Personalized software really is coming, but not today. Maybe tomorrow?

When I posted about building a custom math game in ten minutes, one of my favorite comments was
This is so awesome. Personalized software really is coming.
Recently, Anthropic released their version of an agent that can integrate with your codebase and make changes for you. The name, Claude Code GitHub Actions, rolls right off your tongue. I still don't know where they announced this; I just found out about it via a random comment on Hacker News, and I can't find a way to subscribe to Anthropic's newsletter.
I wondered if this could be the agent that helps achieve that dream of "personalized software." I've been keeping a scratchpad of feature requests for Publii, the tool I use to build my site.

I originally intended to write this code myself and submit the PRs to the Publii GitHub, but open source maintainers are getting overwhelmed with shitty vibe-coded PRs and are actively rejecting them.
But why not fork and create my own? First things first, I need to figure out how to build locally, then go for it.
Side note, why is building locally always a pain? You try to follow the instructions, you get errors every step of the way, Google/GPT the errors, update/switch versions of tools and packages, slowly chip away at it until it finally builds... Anyway, I eventually figured it out, with very low confidence in its stability.
webpack 5.99.9 compiled with 431 warnings in 4478 ms
Programmers always ignore warnings. I'm sure it's fine... (spoiler: it isn't fine)
Unleashing Claude Code on my personal build
OK, let's try this out. I installed Claude Code to my fork, and created a simple feature request. I started with something simple: let people click the "Share It" button at the bottom of this page to share with BlueSky. Should be easy, right? Small scope, lots of similar functionality already built in...

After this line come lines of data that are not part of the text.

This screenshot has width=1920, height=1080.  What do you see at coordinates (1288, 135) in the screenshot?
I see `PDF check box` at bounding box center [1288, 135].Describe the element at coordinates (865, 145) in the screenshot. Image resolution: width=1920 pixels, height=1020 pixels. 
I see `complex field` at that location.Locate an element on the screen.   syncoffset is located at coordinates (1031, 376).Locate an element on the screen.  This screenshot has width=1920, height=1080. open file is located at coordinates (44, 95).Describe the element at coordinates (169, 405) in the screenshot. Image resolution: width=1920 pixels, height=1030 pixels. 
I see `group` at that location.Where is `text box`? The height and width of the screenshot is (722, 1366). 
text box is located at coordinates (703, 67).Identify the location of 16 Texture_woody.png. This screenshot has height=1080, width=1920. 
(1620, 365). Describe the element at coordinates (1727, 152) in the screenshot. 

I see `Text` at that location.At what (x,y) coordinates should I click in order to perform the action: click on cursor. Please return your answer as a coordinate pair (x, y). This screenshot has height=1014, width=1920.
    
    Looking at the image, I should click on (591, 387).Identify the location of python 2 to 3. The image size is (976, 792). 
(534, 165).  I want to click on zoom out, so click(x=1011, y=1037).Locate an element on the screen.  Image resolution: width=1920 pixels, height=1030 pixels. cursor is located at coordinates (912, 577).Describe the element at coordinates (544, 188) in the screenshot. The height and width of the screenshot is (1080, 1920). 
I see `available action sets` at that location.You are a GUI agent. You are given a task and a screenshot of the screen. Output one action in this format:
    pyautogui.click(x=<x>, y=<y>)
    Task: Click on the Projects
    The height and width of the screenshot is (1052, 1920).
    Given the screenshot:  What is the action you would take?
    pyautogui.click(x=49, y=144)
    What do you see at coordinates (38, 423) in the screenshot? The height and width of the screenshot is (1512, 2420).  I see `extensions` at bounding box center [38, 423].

It was as easy as asking @claude implement this feature based on the issue description
. In only six minutes, it churned through it and created a branch capable of merging in just a couple steps.

Pretty cool! Have I achieved the dream of ✨personalized software?✨
No.
The first issue is that every time I build a new version of my own Publii, it opens as if it's a first-time install. That means restoring my site from backup, reconfiguring my site's server settings, re-enabling dark mode, etc. I'm sure there's a way to "publish" my own local copy that's permanent and not ephemeral, but I have so many build errors (see above) that I don't trust myself. I understand this is a Me Problem.
The second issue is that the code doesn't work. After rebuilding everything, the BlueSky link still doesn't show up in the config settings. Just looking at the code, it looks like it should, but it doesn't.

After spending a couple hours trying to get my local copy to build (and yes, I double-checked that I was using the right directories etc.) I wasn't interested in debugging this anymore. Especially after I saw what the Claude-created SVG of the BlueSky logo looks like:

With more patience, I'm sure I could successfully build the Publii app locally. I could instruct Claude to make a better BlueSky logo with some examples, and I could figure out why the config setting isn't showing up. Then I could publish my own local Publii app and live the dream of personalized software. But I don't want to maintain my fork with the latest official build, I don't want to figure out why the ls-all
npm package isn't installing right, I don't want to debug AI code, I don't want to write a build script, I don't want to do this all over again for my next feature request, and I don't even want to try a moderately-complex feature request at this point.
I'm pretty bullish on LLMs and how they help the development process. If this was my job, I wouldn't be writing this, and instead I'd be figuring out how to make this work. If there's a more critical feature I want, I would also try harder. It's all very promising! But it's going to be a while until personalized software is accessible for everybody. It's likely closer than I think.